Our understanding of HM composition is expanding at an incredible rate. Gone are the days when we viewed HM as simply a source of nutrition for the infant - we now understand that HM is a complex matrix, perhaps even a “living tissue” [21], containing many interrelated components that work both independently and synergistically to support infant growth and development [22]. Nevertheless, we still have a long way to go before we can fully define and understand the composition of HM and its impact on the growing infant.

The advent of untargeted metabolomics is allowing researchers to identify new compounds in HM [23], the actions of which are still unknown. Much of the evidence included in this review is focussed on previously identified and relatively well understood components. However, two studies used untargeted metabolomics: Isganaitis et al., [24] and Wu et al. [25] both found relationships between previously unnamed HM components and infant anthropometrics, highlighting the value of applying new technologies to identify novel components in HM that may influence infant growth and development.

Implementing ‘omic’ strategies (e.g. metabolomics, proteomics, microbiomics) for HM research will generate large amounts of data that require innovative methods for analysis. Machine learning approaches allow researchers to create prediction and classification models from large amounts of data that can integrate information from multiple domains [26, 27]. Using machine learning strategies will allow researchers to investigate HM as a system, moving beyond traditional reductionist approaches [7]. Notably, in order to develop meaningful results using machine learning strategies, it is essential that research teams include expertise in all relevant domains (i.e. machine learning, infant nutrition, HM components and clinical outcomes of interest).

It is important to recognize that new ‘omic technologies and machine learning approaches cannot compensate for inadequate HM sampling strategies or poorly validated HM analytic techniques. It remains critical that both HM and infant growth data are high quality and consistently defined [26], and that HM collection strategies are thoughtfully designed to accurately reflect infant consumption. While global standards exist for collecting and reporting infant growth data [11, 12], there are no comparable standards for HM research. Our review highlights a need and opportunity to develop standardized approaches and guidelines for human milk research, perhaps drawing inspiration from other specialized analytical fields such as the STORMS checklist for human microbiome studies [28]. In parallel, it will be important to prioritize improving the quality and accessibility of assays and instruments for HM analytics.

Conclusion

Overall, this review highlights that despite the relatively large evidence base, we have a relatively limited understanding of the relationships between HM composition and infant growth. By highlighting key knowledge gaps, emerging techniques, limitations of existing studies and opportunities for future research, we aim to inspire enhanced research strategies that will produce accurate, equitable, and meaningful evidence.
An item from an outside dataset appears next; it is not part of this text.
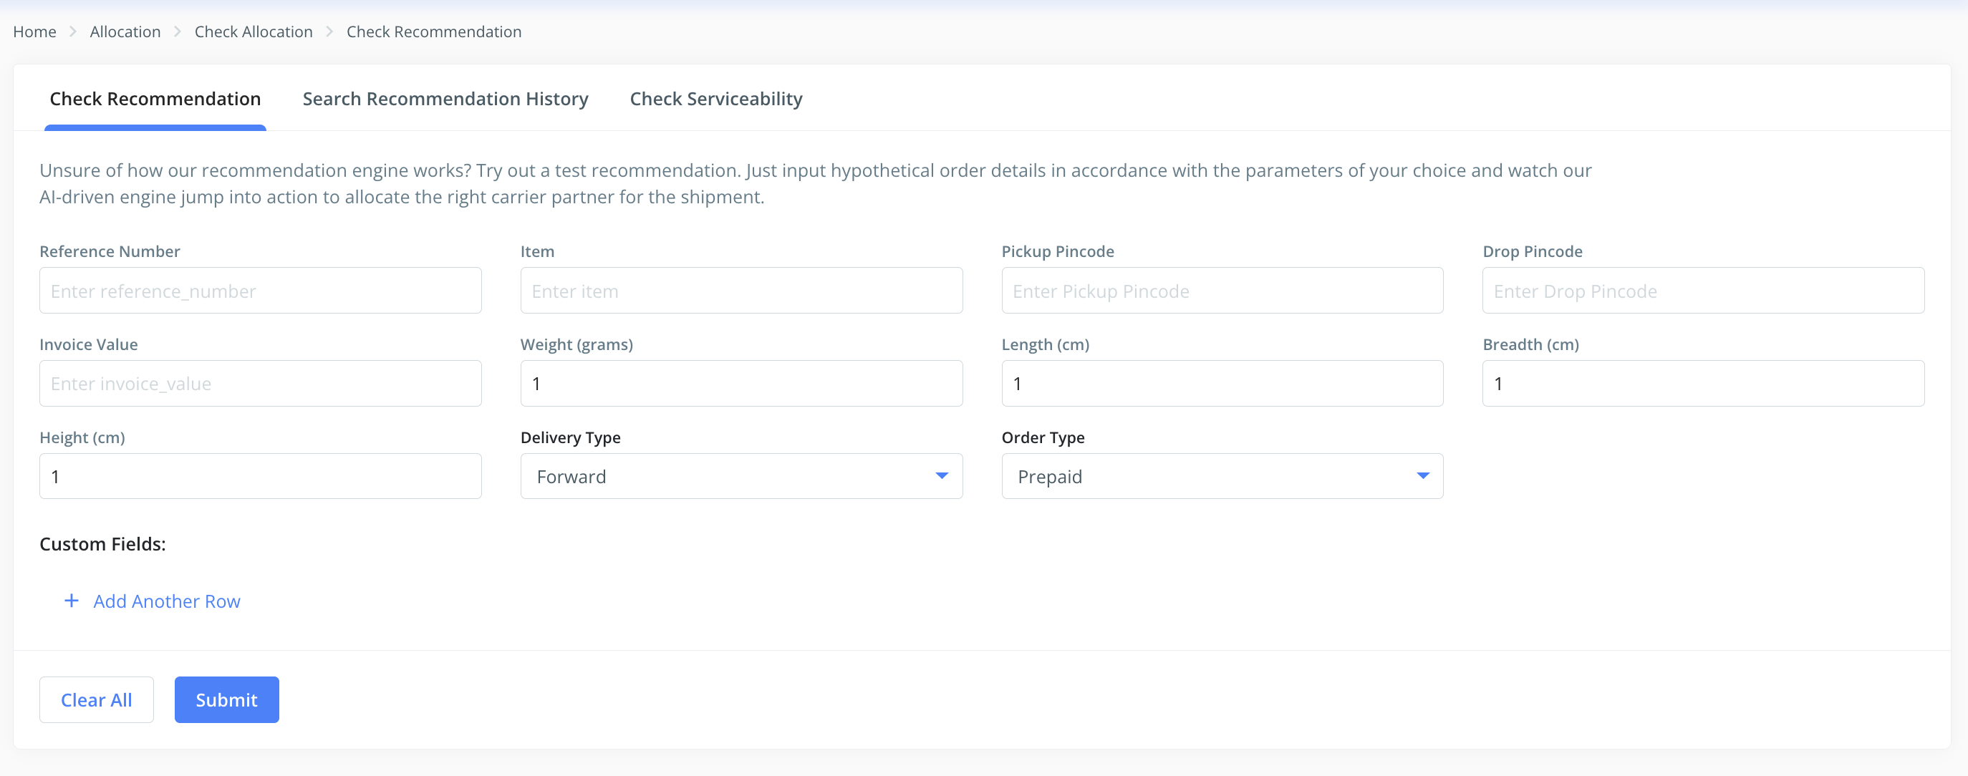
Task: Switch to Search Recommendation History tab
Action: (x=445, y=99)
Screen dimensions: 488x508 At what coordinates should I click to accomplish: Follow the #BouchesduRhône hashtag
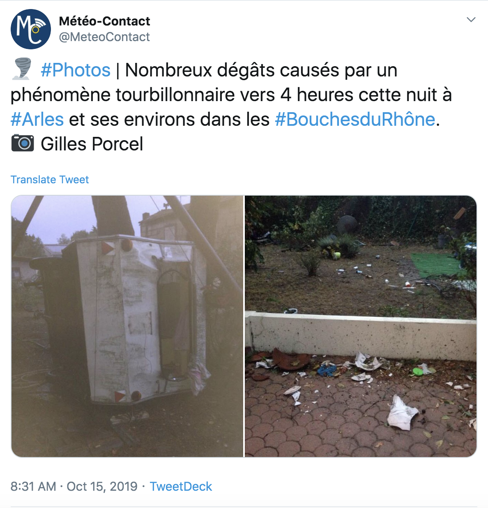355,119
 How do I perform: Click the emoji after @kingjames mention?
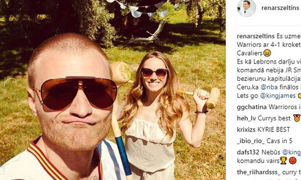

Based on our findings, we recommend (Table 1) that HM researchers focus on: 1) accurate collection of breastfeeding data (exclusivity and feeding mode),  2) using appropriate and standardized HM collection strategies [29], 3) using and developing assays that are validated for HM, 4) applying statistical approaches to evaluate HM as a system,  5) measuring infant outcomes that are universal and meaningful to clinicians, and 6) collaborating with research partners globally to enhance diversity and representativeness. Additionally, we recommend investing in the development of standardized methodological and reporting guidelines for HM research. Collectively, these strategies will support high quality evidence to advance the field of HM science and spotlight this discipline as a priority for governments, healthcare organizations, and research funding agencies on a global scale.